What you return should be only the lines starting at the one that contains "The image size" and running to the end of the listing, exactly as written, minus any pictures.

______

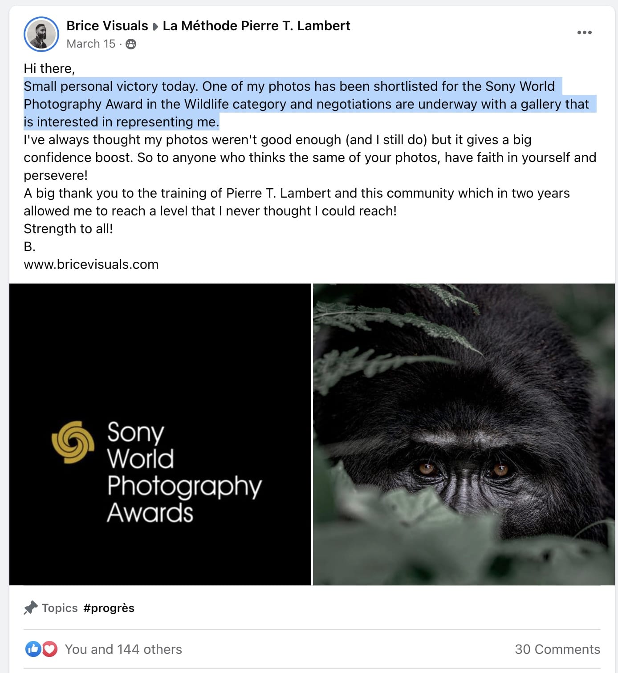The width and height of the screenshot is (618, 673).
Task: Click the triangle arrow between author and group
Action: click(155, 27)
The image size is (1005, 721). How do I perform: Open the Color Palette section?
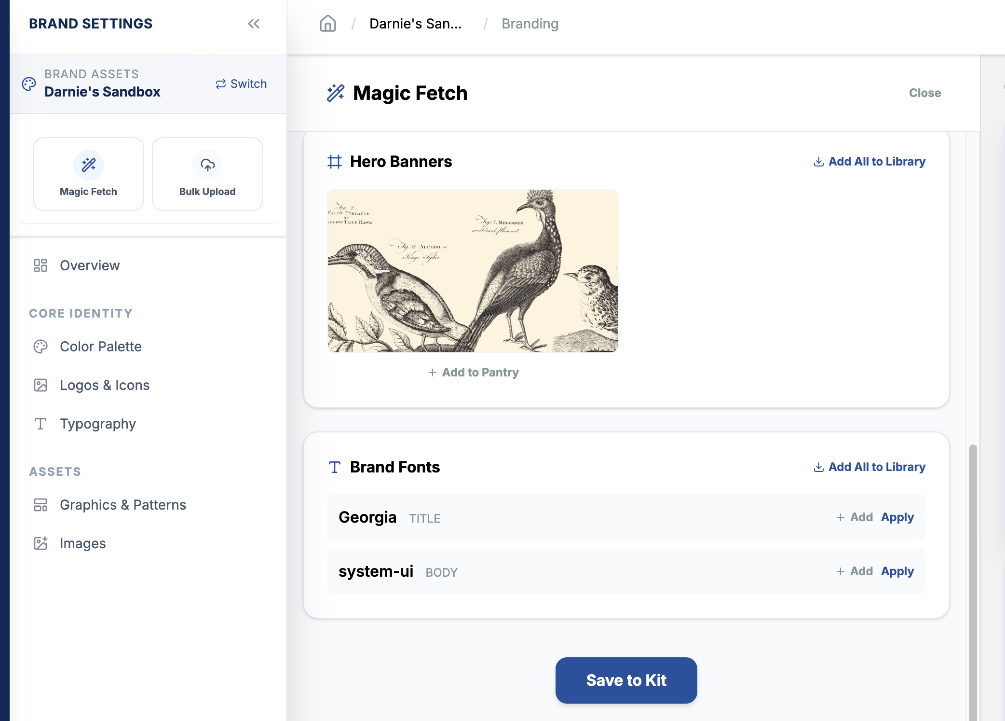point(101,347)
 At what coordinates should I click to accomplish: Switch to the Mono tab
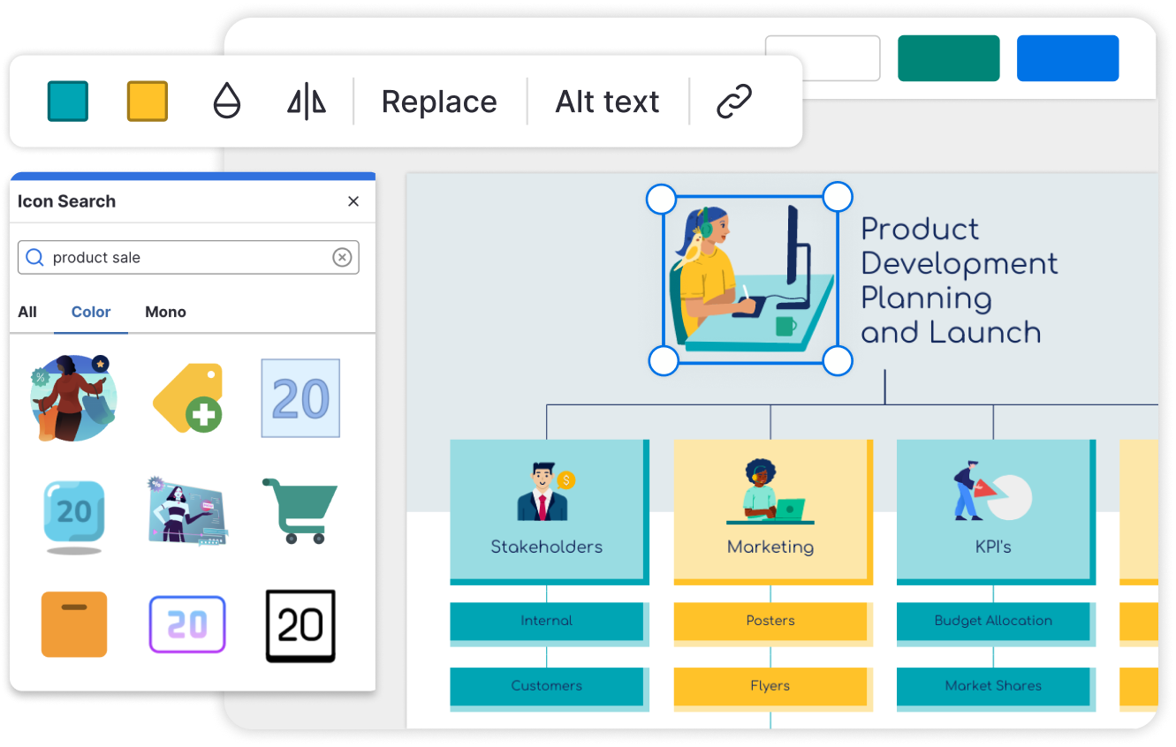pos(165,312)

______

### [Answer to the problem]
The image size is (1005, 721). How do I perform: Open the Color Palette section?
point(101,347)
 At what coordinates should I click to accomplish: Switch to the Mono tab
pos(165,312)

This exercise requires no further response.